#1
sorry for not reading the rules before entering a new forum, my bad. thanks Carmel. have read them now.

well this is my first attempt at lyrics so be nice. i know it needs a lot of help but i thought i'd give it some exposure anyway. no title yet. work in progress.



stare at the ceiling
half covered in bed
nights are pretty chilly
still you break into sweat

that generic acoustic music
eerily pleasant tonight

but i...
I'm sure this has to be right
and i still soar and fly while I'm strapped to your spiraling kite
your spiraling kite


i promise ill try to always be there
i promise ill laugh as you go (away)
ill be the sidelined mannequin you want now
and never want anything more

but i...
know that we'll never be right
i...
don't know what you feel
when you
gaze at the sky at your kite


cut loose before it'd crash in the night
Last edited by akack at Dec 30, 2008,
#3
Quote by akack


stare at the ceiling
half covered in bed
nights are pretty chilly
still you break into sweat Good start, nice flow.

that generic acoustic music
creepily pleasant tonight i didn't think this was as strong. "creepily" doesn't work as well here, probably try something a bit stronger. I think "eerily" works better here (god, i hope i spelt that right)

but i...
I'm sure this has to be right
and i still soar and fly while I'm strapped to your spiraling kite
your spiraling kite Good chorus, I don't know if you noticed this, but you've got a great internal half-rhyme with sure and soar

i promise ill try to always be there
i promise ill laugh as you go (away)
ill be the sidelined mannequin you want now
and never want anything more This is really good as well, stronger than the first verse

but i...
know that we'll never be right
i...
don't know what you feel
when you
gaze at the sky at your kite


cut loose before it'd crash in the night


I really enjoyed this, I did. The writing is very good, especially for a first post. And I'm not just being nice, i don't do that. Sure, I'm not as harsh as others, but still...

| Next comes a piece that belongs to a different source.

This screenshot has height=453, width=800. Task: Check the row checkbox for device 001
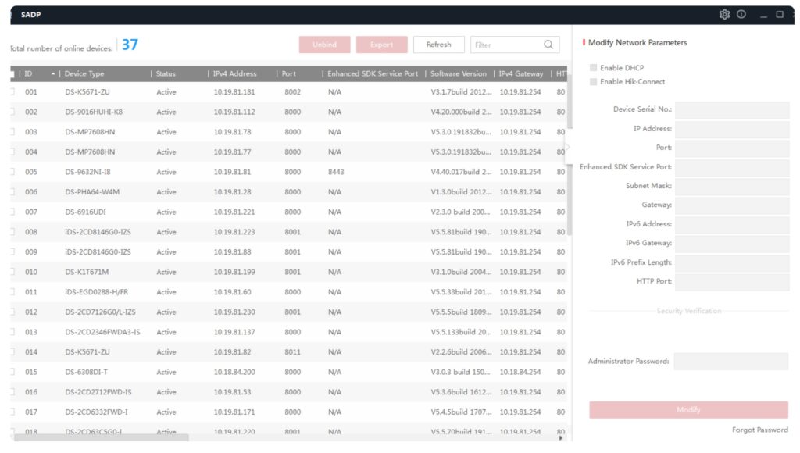point(11,91)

Anyway, I feel word choice let you down a little in the first verse, also it's a bit unoriginal and slightly cliched. The little stand alone stanza (pre chorus?) is good, just that word change would really help imo. This got better as it went along. Well done, look forward to seeing some more of your work. PM me when you post something else.
#4
Quote by kdownes
I really enjoyed this, I did. The writing is very good, especially for a first post. And I'm not just being nice, i don't do that. Sure, I'm not as harsh as others, but still...

Anyway, I feel word choice let you down a little in the first verse, also it's a bit unoriginal and slightly cliched. The little stand alone stanza (pre chorus?) is good, just that word change would really help imo. This got better as it went along. Well done, look forward to seeing some more of your work. PM me when you post something else.


Thanks a lot man. Confidence boost was needed.

I'll get around the forums critting other's stuff now, but I don't think I know enough to comment really.
#5
I like this a lot. The first stanza was shaky but you finished it quite well. The kite metaphor is very unique; I never would have thought of something like that.